Kecanduan smartphone kian menjadi persoalan serius di kalangan generasi muda, seiring meningkatnya akses terhadap media sosial dan perangkat pintar. Kondisi ini dinilai tidak hanya mengganggu kebiasaan sehari-hari, tetapi juga berpotensi memengaruhi kesehatan mental dan fisik. Jika tidak dikendalikan, penggunaan smartphone yang berlebihan dapat menimbulkan ketergantungan yang sulit dihentikan.
Survei yang dirilis pada Agustus 2024 oleh Pusat Terpadu Pencegahan dan Perawatan Kecanduan, dari Tung Wah Group of Hospitals, menunjukkan banyak orang tua di Hong Kong kesulitan mengatur penggunaan gadget anak-anak mereka. Dalam survei terhadap 1.000 responden, 63,4 persen mengaku kecanduan gadget, sementara 36,5 persen mengatakan tetap menggunakannya di toilet. Temuan ini memperlihatkan bahwa kebiasaan memakai smartphone sudah merambah ke berbagai situasi, termasuk saat istirahat dan sebelum tidur.
Kecanduan Smartphone di Kalangan Muda
Generasi muda disebut sebagai kelompok yang paling rentan mengalami kecanduan smartphone. Mereka tumbuh di tengah perkembangan teknologi yang cepat, sehingga perangkat pintar menjadi bagian yang sulit dipisahkan dari aktivitas harian.
Kehadiran media sosial juga membuat perhatian anak muda semakin mudah terserap ke layar ponsel. Dalam banyak kasus, smartphone tidak lagi sekadar alat komunikasi, tetapi sudah berubah menjadi sumber hiburan utama.
Ketergantungan ini kerap muncul tanpa disadari, karena penggunaan smartphone dianggap sebagai kebiasaan normal. Padahal, ketika durasinya terus meningkat, risiko gangguan perilaku dan emosional ikut membesar.
Dampak pada Kesehatan Mental
Kecanduan smartphone dapat berdampak langsung pada kesehatan mental pengguna. Penelitian menunjukkan penggunaan berlebihan berkaitan dengan depresi, kecemasan, dan gangguan pemusatan perhatian serta hiperaktivitas.
Psikolog Quratulain Zaidi mengatakan dampak tersebut muncul ketika seseorang terlalu sering terhubung dengan perangkatnya. Kondisi ini dapat memicu rasa gelisah saat tidak memegang ponsel, meski hanya dalam waktu singkat.
Selain itu, penggunaan yang berlebihan juga dapat mengganggu kualitas istirahat dan menurunkan konsentrasi. Pada akhirnya, kesehatan mental dan produktivitas sehari-hari sama-sama ikut terdampak.
Tanda yang Perlu Diwaspadai
Gejala kecanduan smartphone umumnya terlihat dari dorongan kuat untuk terus membuka layar ponsel. Seseorang juga cenderung merasa cemas atau mudah tersinggung ketika tidak memegang perangkatnya.

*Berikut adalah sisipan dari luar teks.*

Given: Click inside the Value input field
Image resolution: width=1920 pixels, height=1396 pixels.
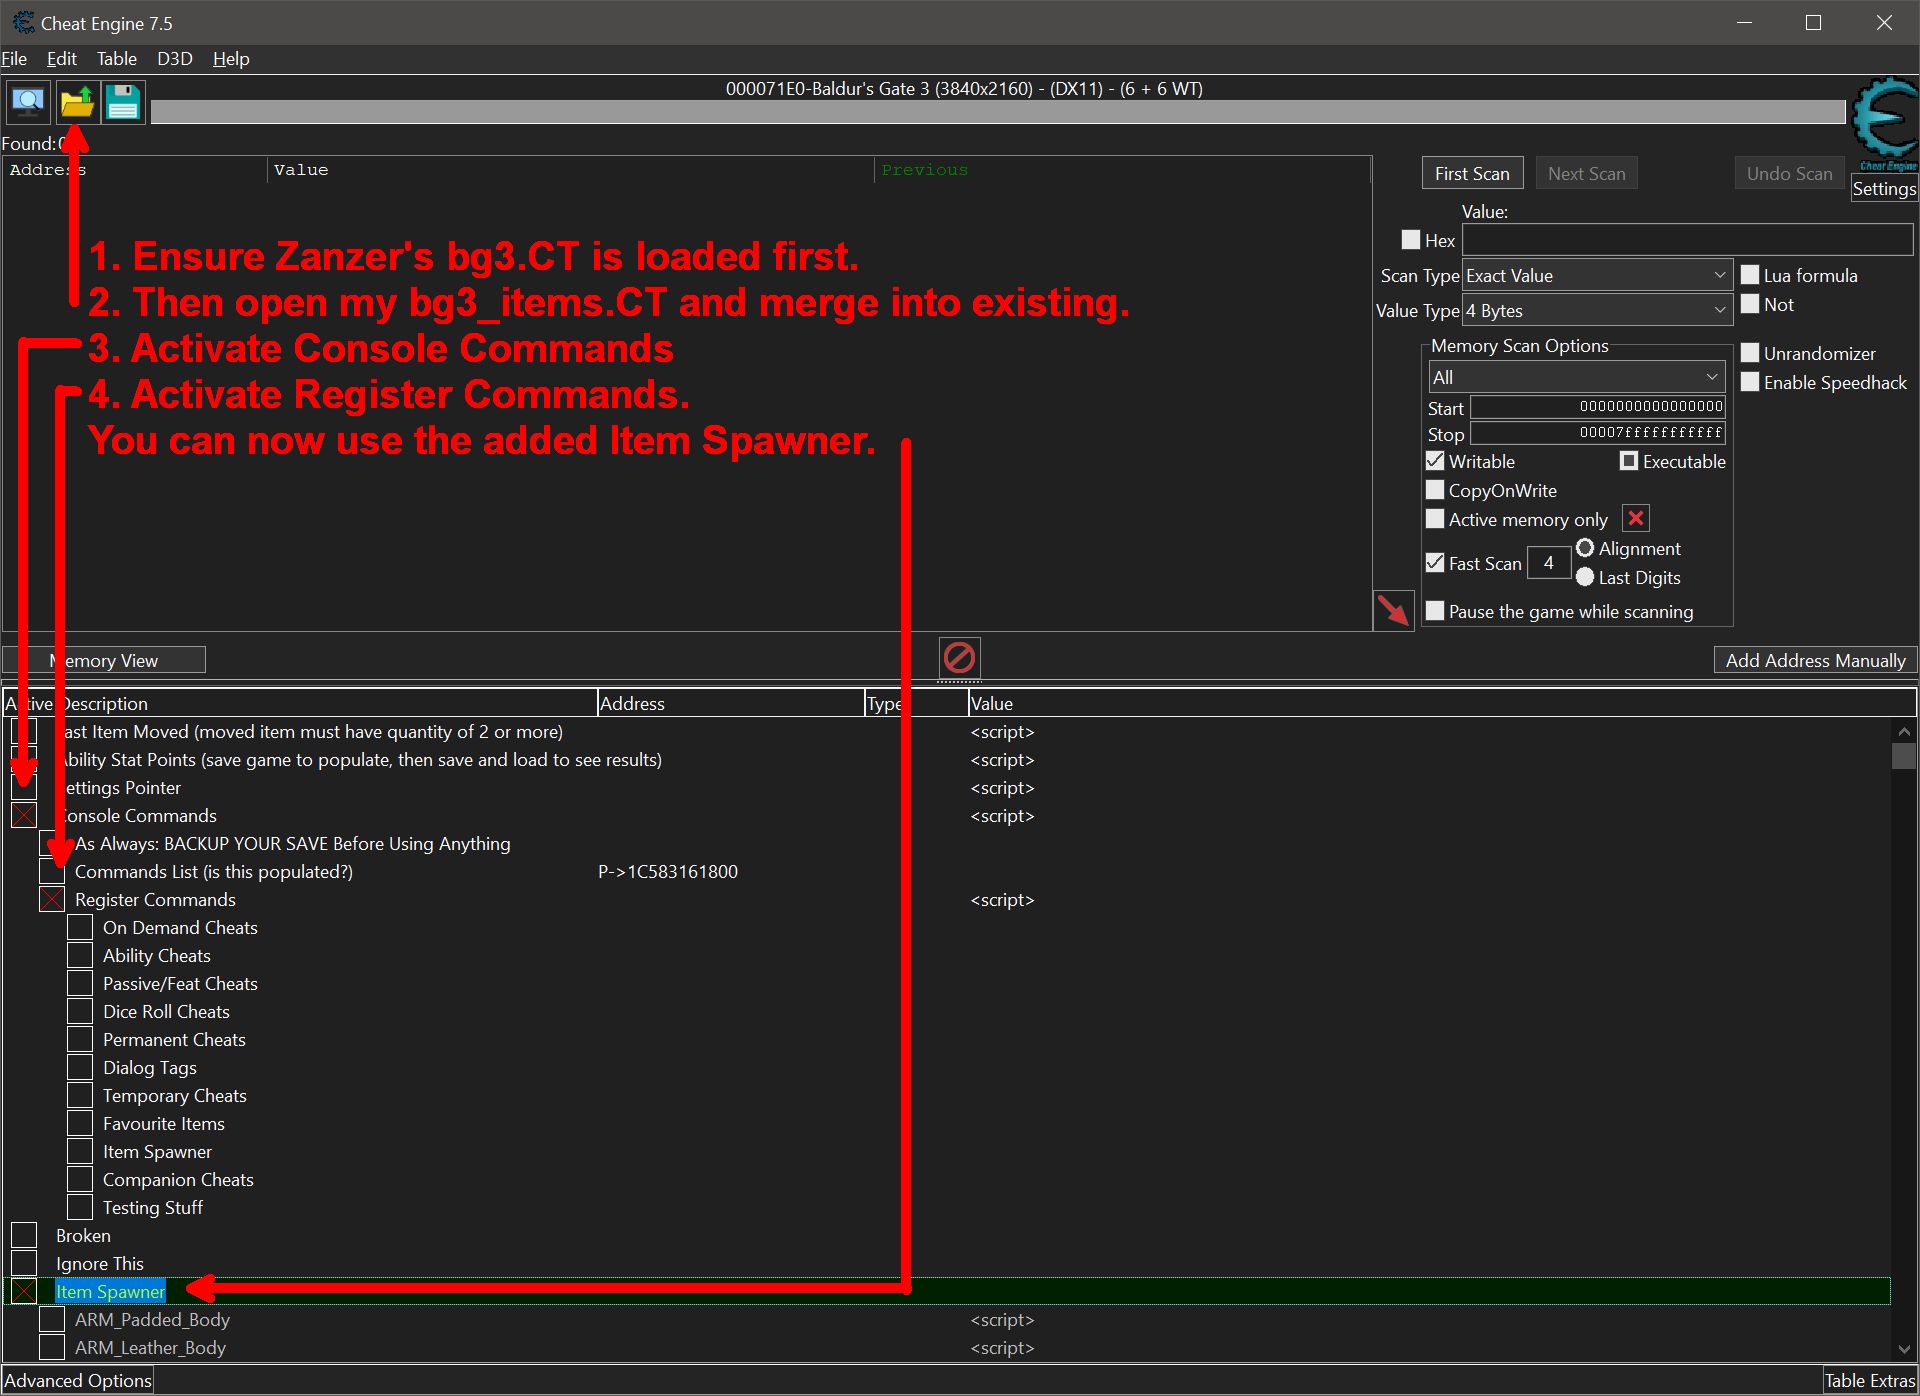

Tanda lainnya adalah penggunaan yang berlangsung lebih lama dari rencana awal. Dalam banyak kasus, pengguna tetap bertahan di depan layar meski sudah merasa lelah.
Kebiasaan memakai smartphone di tempat tidur juga menjadi sinyal yang perlu diperhatikan. Jika dibiarkan, perilaku ini dapat mengganggu pola tidur dan memperburuk kondisi tubuh secara keseluruhan.
Cara Mengatasi Kecanduan Smartphone
Ada beberapa langkah yang dapat dilakukan untuk mengurangi kecanduan smartphone. Upaya tersebut membutuhkan komitmen kuat agar hasilnya benar-benar terasa bagi kesehatan mental dan fisik.
Salah satu cara yang umum disarankan adalah membatasi waktu penggunaan dan menetapkan jam bebas gawai. Pengguna juga dapat mengurangi notifikasi agar dorongan untuk mengecek ponsel tidak muncul terus-menerus.
Langkah lain adalah mengganti kebiasaan menatap layar dengan aktivitas fisik atau interaksi langsung bersama orang sekitar. Dengan pengaturan yang konsisten, ketergantungan terhadap smartphone dapat ditekan secara bertahap.